╭─ Extracted records
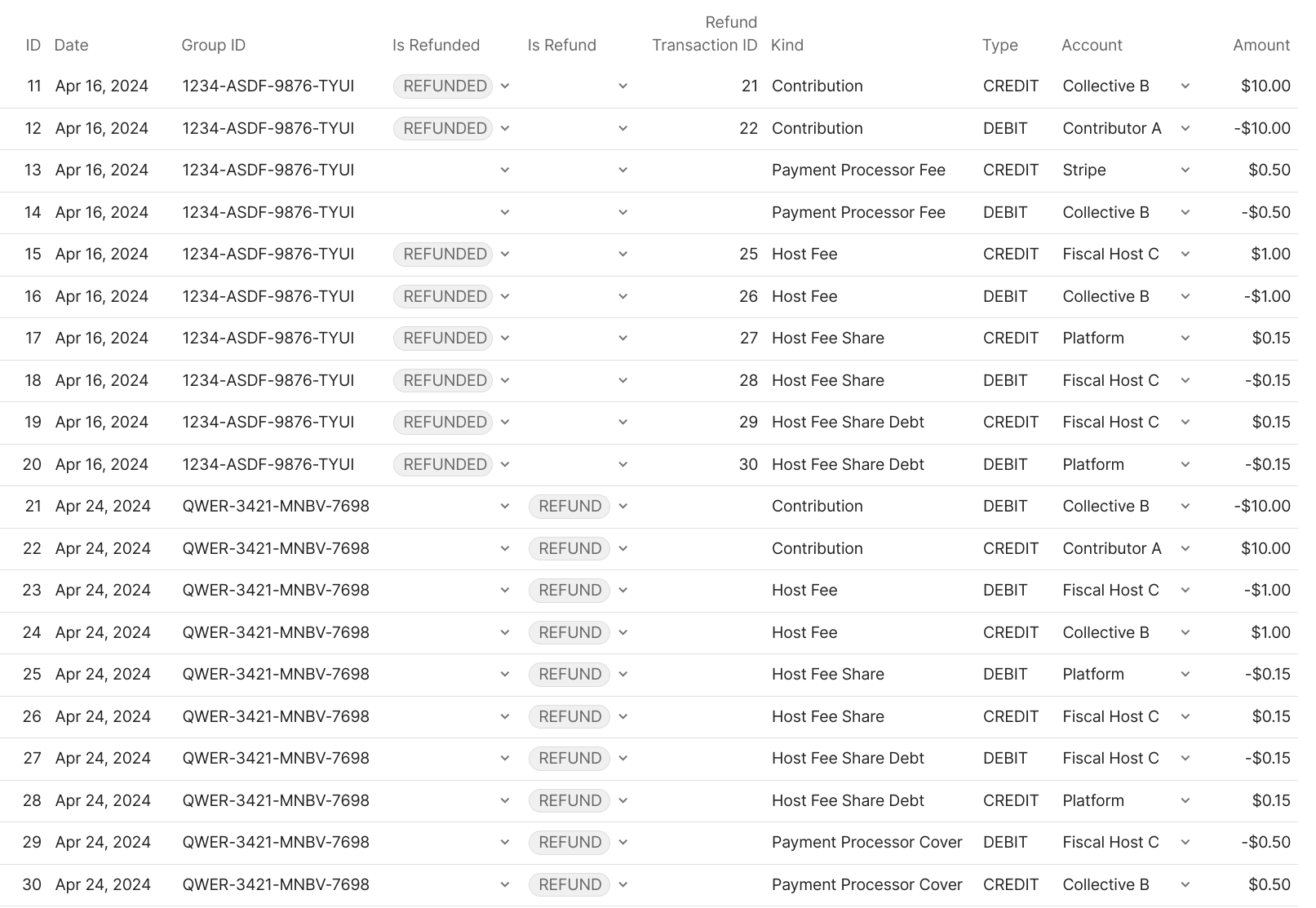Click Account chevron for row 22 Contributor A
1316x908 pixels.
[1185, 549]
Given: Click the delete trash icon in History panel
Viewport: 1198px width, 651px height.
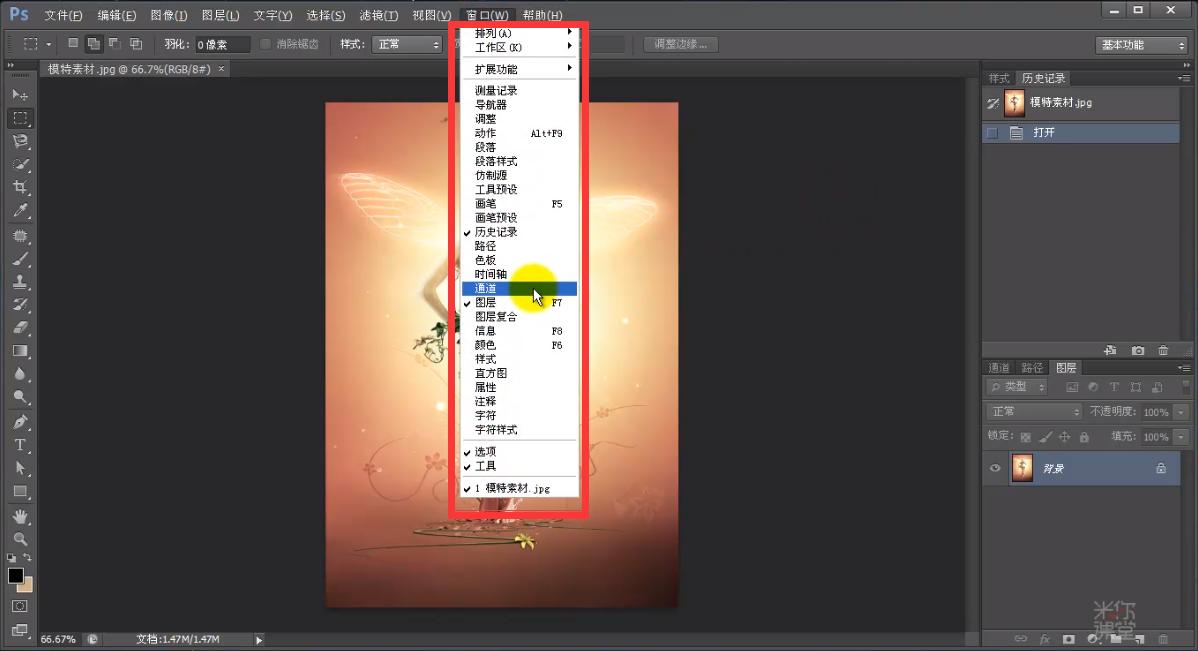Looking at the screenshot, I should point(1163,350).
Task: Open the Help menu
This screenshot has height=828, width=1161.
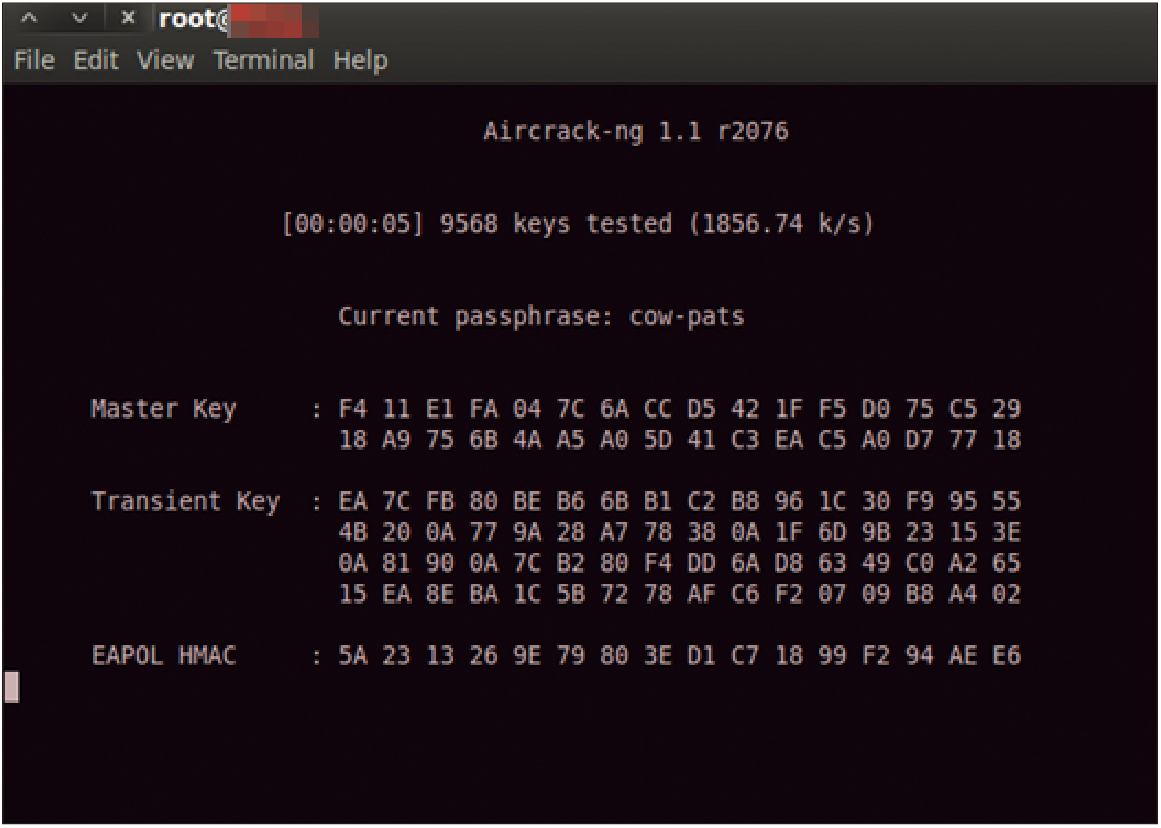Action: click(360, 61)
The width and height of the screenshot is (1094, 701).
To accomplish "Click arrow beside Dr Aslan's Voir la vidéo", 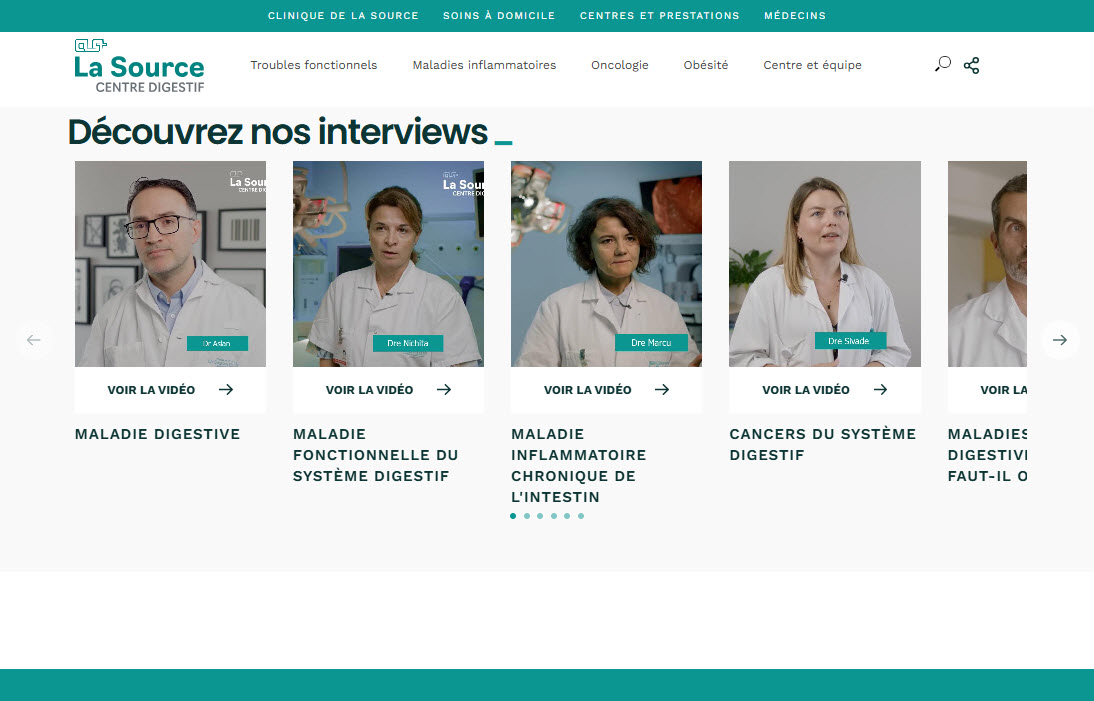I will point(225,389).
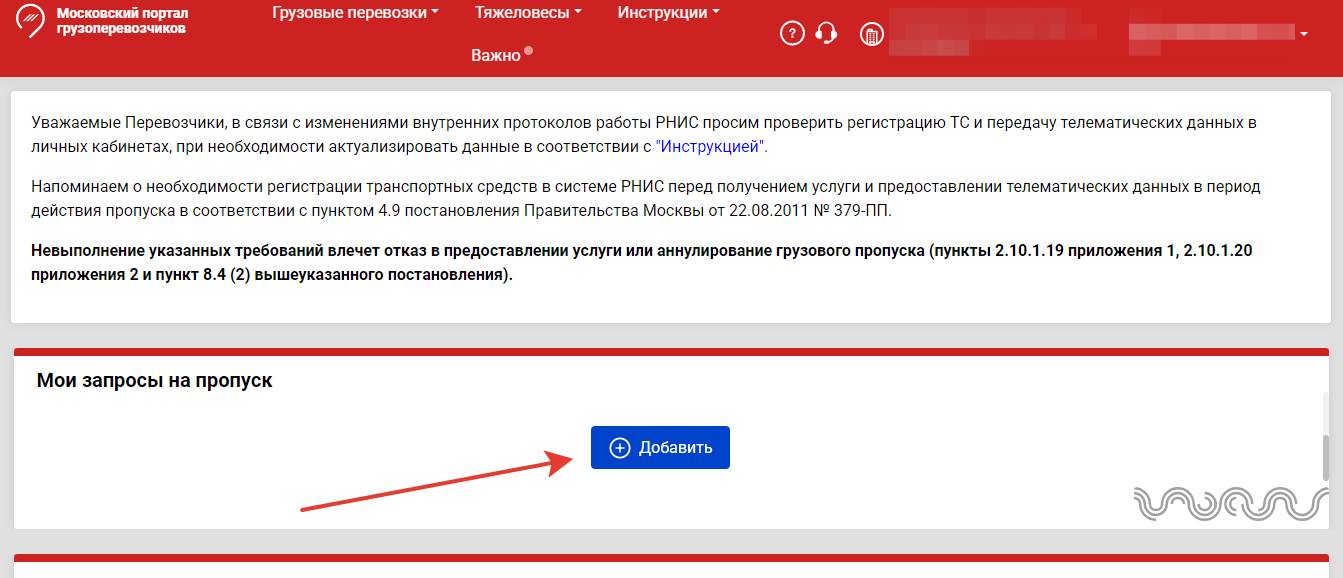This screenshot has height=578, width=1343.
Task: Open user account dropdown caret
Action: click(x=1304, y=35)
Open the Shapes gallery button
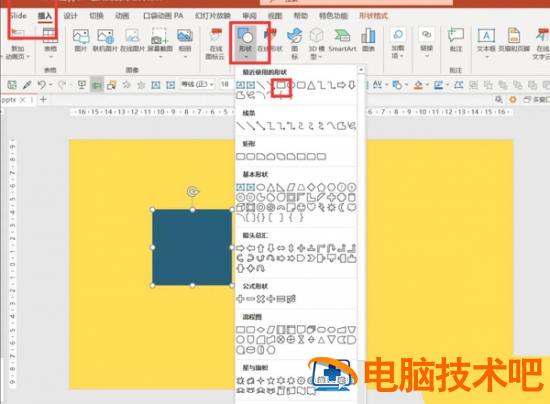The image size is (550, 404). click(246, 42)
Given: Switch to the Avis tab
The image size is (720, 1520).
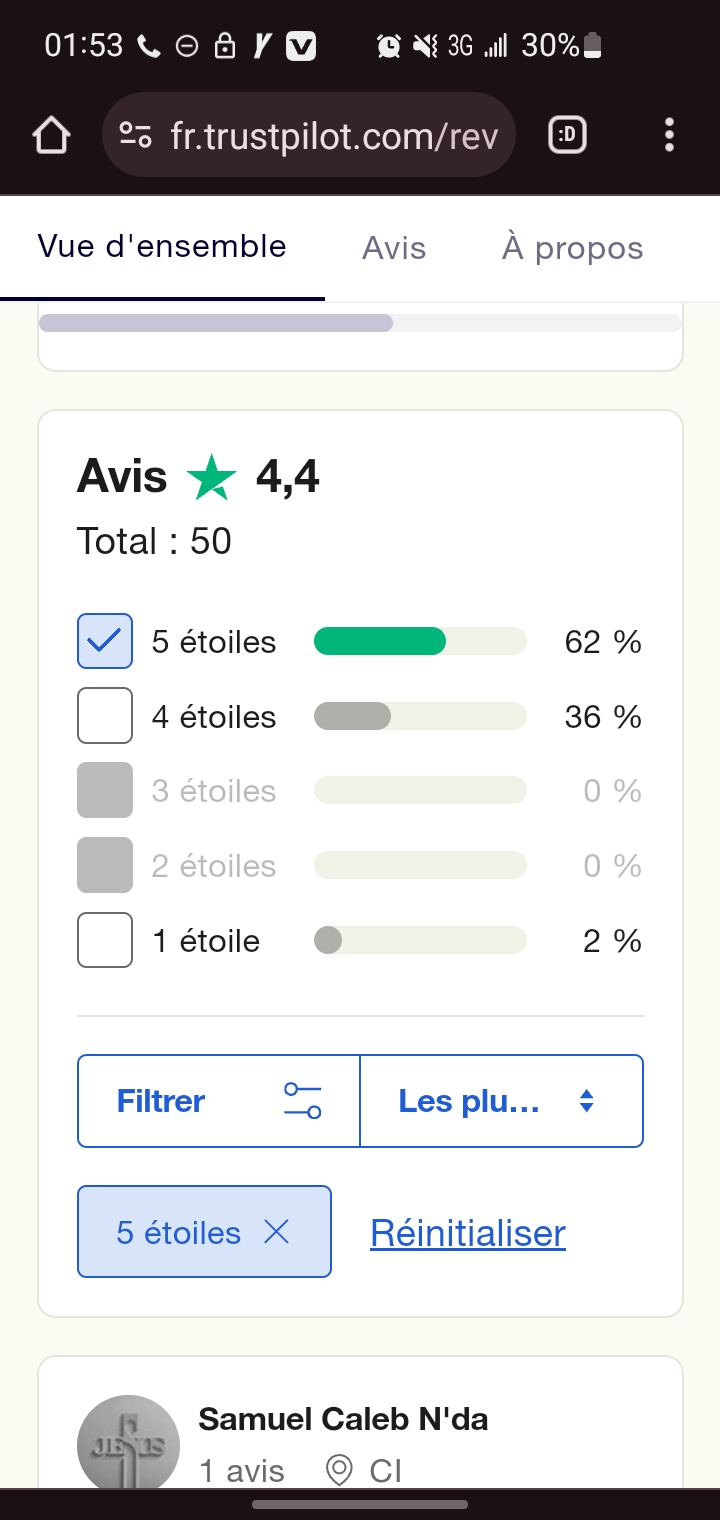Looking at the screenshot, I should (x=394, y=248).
╰─
_What to do:_ Copy out each line in the listing that has the word "Given".

_Exercise response:_
Given: Click the delete trash icon in History panel
Given: Switch to the Avis tab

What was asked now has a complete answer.